Seriously, this movie is brimming with sprawling earnestness meant to cover the narrative shortcomings. This is a simple tale that could have suckered the audience in with its framework to showcase complex characters and their personal interactions, like a Million Dollar Baby, but even though An Unfinished Life is simplistic it still manages to beat you over the head. Every line of significance is underlined so you get it. It’s like director Lasse Hallstrom was making a seething parody of these overarching, small-town, large cast, homesy feel-good flicks he’s specialized in for a decade.

The acting is all fine. Redford is fun to watch and get his Jeremiah Johnson back on. Lopez makes you forget how much you hate her in other movies. Freeman is settling into a weird groove as a disfigured narrator. The acting of the ensemble really isn’t the issue with An Unfinished Life.

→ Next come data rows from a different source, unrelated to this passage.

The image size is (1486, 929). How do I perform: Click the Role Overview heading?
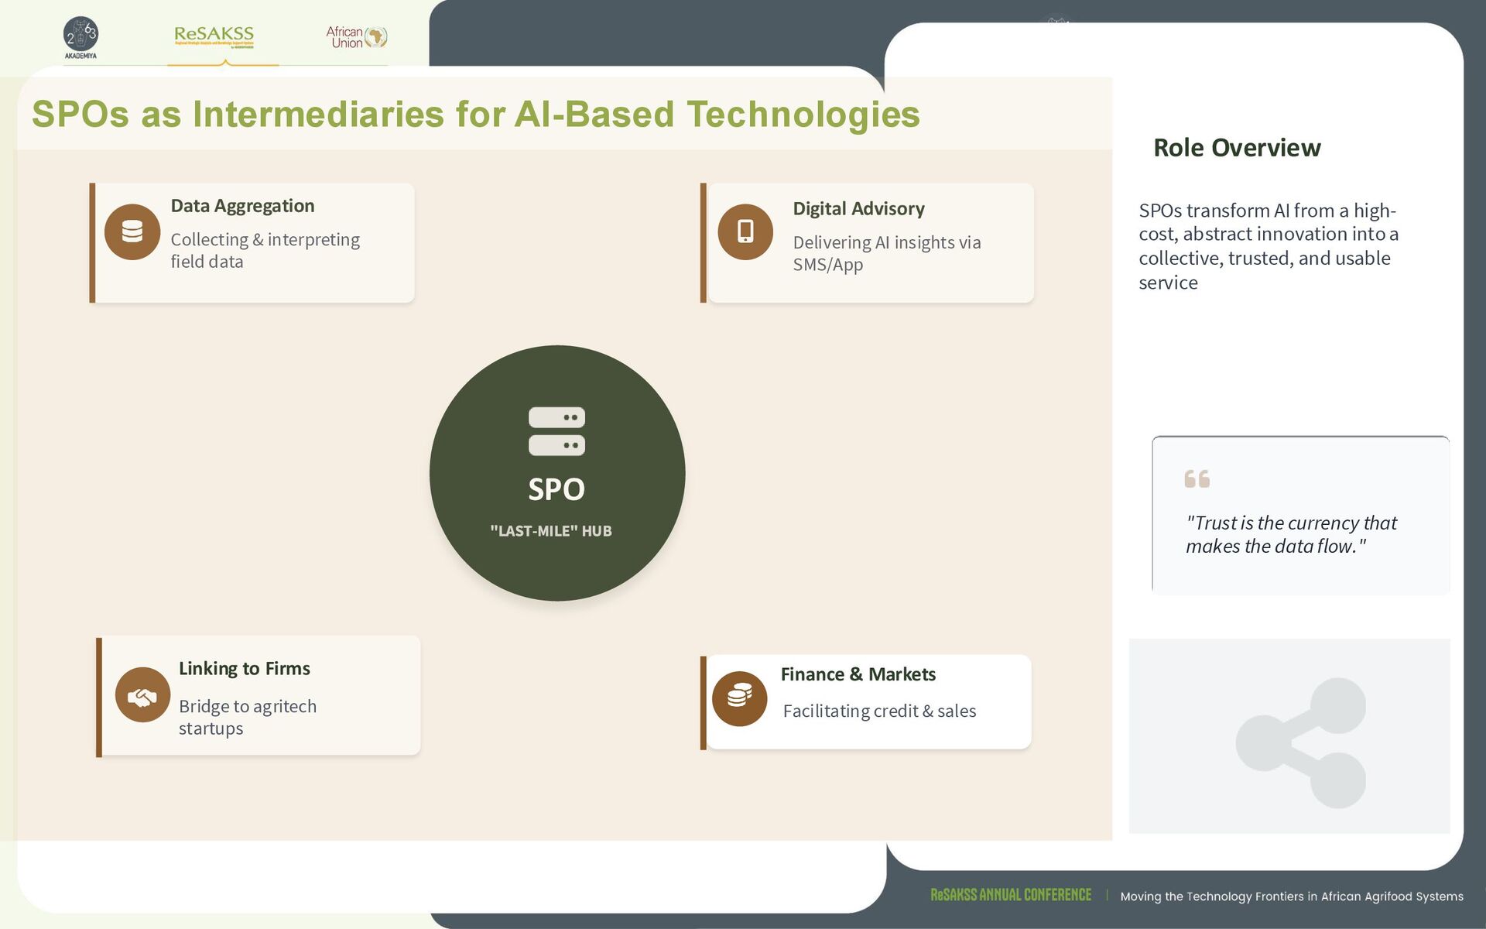click(1236, 148)

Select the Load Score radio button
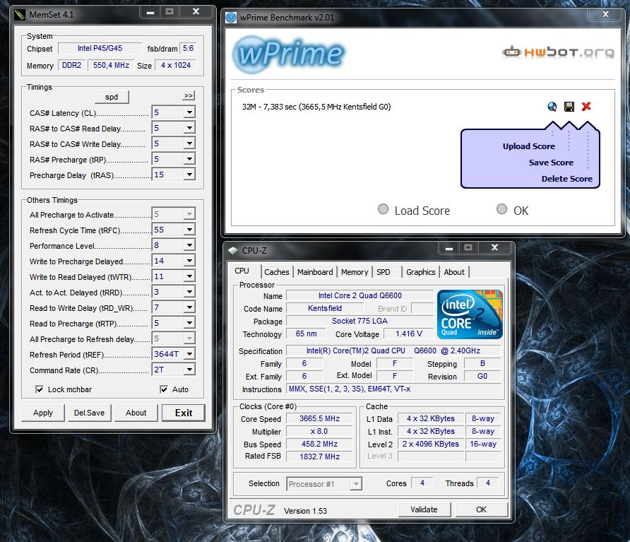tap(383, 209)
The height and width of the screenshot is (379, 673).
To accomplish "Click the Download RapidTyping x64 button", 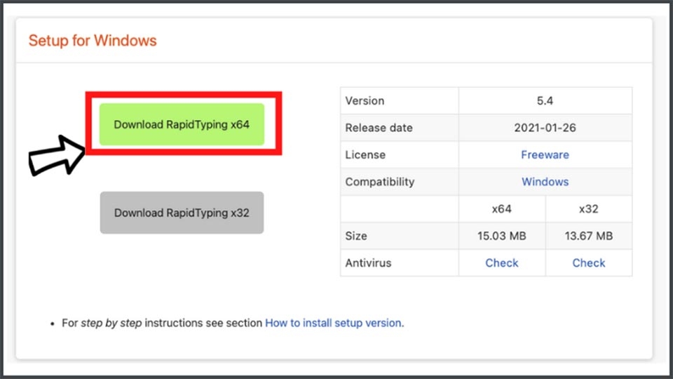I will point(182,125).
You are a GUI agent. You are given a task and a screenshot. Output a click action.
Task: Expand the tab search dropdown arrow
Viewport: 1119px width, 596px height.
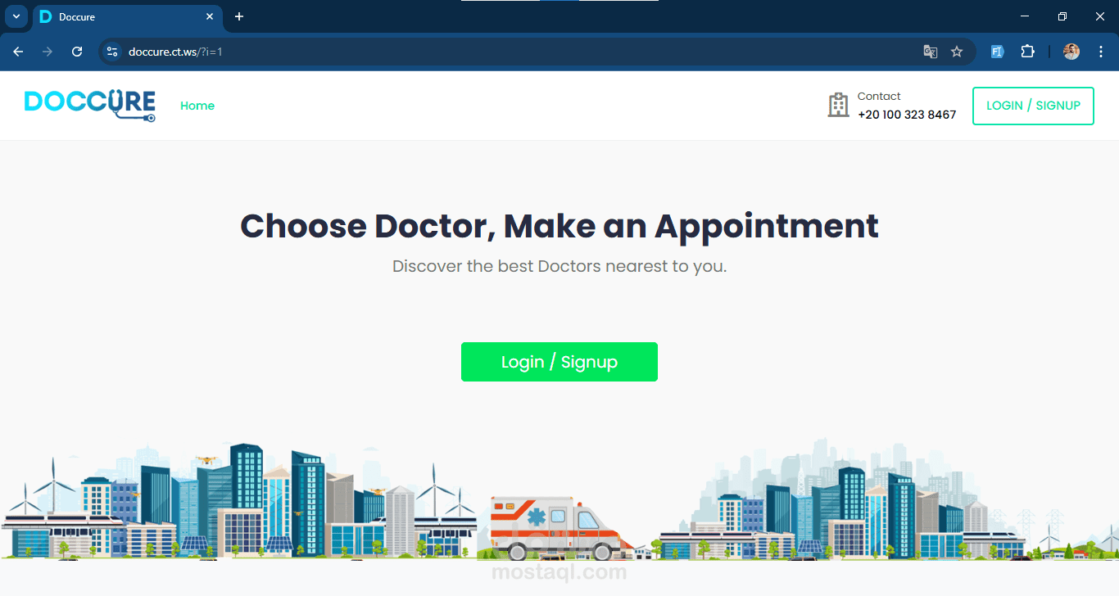pos(16,16)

Despite all its earnest intentions and lush scenery, An Unfinished Life is too much melodrama squeezed into such a small space. It’s an old fashioned tale that feels too convenient, too simplistic, too perfunctory, and too unhappy with being any of those things. This feels like a Hallmark card turned into a movie by someone who has no grasp for human emotion. Everything is shouted when it needs to be a whisper and explained when it needs to just be experienced. And yet there will be an audience for this slow burn small-town tale of forgiveness and accountability. It may please people immensely, but I prefer a little subtlety to my drama. I won’t say the film is bad but I’ll never say An Unfinished Life is particularly good, even as melodrama.